→ **Exercise aim**:
Look through the records and report how many lines include the word "computer", with no other words.

→ **Exercise material**:
►

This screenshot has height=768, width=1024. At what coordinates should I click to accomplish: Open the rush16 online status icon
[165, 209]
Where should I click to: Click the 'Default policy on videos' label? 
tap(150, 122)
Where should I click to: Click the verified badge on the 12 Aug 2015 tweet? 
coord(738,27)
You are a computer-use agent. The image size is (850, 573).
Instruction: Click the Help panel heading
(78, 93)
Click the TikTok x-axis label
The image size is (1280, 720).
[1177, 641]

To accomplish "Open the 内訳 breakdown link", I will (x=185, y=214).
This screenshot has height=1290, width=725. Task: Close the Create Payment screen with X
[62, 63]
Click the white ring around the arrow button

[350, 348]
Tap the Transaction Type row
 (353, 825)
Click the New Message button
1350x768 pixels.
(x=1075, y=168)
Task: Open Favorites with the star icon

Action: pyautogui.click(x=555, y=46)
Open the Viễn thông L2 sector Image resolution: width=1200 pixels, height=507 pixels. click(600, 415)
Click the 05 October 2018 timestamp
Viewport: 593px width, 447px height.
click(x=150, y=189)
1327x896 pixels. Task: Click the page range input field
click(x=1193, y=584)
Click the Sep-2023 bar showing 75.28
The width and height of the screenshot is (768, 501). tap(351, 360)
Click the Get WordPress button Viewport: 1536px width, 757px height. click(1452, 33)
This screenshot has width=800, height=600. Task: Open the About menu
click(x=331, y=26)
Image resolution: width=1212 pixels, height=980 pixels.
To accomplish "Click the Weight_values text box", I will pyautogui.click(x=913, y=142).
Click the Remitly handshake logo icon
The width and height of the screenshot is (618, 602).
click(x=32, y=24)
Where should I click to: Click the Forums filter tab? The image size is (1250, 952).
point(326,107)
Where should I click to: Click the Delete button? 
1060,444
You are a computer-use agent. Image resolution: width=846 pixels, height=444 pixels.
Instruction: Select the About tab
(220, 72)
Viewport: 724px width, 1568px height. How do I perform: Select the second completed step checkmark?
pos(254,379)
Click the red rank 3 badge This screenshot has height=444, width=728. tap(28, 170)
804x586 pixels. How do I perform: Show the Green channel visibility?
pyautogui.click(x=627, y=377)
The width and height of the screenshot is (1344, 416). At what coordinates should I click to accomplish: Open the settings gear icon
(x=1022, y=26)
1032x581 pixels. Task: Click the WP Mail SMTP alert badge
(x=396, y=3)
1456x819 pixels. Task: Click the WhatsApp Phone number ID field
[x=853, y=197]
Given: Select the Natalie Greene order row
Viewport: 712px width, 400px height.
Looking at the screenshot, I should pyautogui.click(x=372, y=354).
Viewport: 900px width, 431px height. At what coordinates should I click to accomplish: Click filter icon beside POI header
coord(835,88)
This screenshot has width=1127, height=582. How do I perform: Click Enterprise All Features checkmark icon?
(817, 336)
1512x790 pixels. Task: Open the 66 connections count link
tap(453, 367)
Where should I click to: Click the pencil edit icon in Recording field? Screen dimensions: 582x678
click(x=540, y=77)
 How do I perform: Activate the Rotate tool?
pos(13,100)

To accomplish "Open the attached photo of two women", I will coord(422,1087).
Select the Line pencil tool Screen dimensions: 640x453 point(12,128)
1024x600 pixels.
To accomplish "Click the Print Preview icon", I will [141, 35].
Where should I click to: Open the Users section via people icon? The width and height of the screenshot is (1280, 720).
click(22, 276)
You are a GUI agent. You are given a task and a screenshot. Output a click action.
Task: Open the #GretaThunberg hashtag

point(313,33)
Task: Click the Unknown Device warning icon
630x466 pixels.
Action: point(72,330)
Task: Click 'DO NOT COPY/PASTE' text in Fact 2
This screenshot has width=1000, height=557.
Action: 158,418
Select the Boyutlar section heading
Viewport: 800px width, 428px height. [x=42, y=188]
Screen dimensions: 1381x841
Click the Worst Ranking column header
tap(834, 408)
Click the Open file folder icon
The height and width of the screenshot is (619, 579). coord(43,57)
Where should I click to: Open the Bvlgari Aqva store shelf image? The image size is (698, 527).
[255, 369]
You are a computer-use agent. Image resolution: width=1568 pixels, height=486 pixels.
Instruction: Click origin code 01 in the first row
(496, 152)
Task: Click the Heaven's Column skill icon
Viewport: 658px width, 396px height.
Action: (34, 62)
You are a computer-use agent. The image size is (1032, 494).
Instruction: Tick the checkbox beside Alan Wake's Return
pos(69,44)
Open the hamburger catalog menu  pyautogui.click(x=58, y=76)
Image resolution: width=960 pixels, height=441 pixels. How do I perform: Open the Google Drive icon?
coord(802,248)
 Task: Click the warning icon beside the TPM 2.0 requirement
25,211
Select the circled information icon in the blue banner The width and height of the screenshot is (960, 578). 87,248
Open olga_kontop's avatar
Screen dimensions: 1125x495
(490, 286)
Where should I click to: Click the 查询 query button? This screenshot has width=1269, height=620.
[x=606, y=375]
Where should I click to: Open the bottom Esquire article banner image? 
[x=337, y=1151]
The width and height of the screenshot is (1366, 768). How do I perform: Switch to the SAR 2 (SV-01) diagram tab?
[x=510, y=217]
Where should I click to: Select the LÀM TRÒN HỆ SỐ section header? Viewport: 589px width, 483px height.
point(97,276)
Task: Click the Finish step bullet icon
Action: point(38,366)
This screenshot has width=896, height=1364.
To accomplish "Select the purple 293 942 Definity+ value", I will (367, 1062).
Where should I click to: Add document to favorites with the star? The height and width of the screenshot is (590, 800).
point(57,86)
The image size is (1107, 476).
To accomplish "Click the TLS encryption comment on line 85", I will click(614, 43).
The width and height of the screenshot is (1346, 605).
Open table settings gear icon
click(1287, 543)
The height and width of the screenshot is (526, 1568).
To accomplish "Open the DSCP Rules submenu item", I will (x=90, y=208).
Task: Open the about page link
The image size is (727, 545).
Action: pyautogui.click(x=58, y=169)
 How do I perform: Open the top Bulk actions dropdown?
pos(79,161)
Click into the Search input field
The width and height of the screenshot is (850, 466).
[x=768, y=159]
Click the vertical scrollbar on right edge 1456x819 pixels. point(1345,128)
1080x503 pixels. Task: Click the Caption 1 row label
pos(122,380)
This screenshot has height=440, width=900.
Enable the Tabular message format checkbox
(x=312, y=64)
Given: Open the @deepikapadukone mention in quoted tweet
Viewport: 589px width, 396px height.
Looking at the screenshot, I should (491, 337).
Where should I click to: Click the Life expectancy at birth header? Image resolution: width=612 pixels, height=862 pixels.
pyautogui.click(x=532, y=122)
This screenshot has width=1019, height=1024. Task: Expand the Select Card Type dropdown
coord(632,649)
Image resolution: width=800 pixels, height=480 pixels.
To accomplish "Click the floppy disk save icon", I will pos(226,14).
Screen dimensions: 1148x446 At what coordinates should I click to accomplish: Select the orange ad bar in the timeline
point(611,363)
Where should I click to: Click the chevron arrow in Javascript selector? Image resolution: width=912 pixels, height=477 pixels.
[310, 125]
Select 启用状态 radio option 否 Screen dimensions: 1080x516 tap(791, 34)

◄

→ **Answer to this task**:
4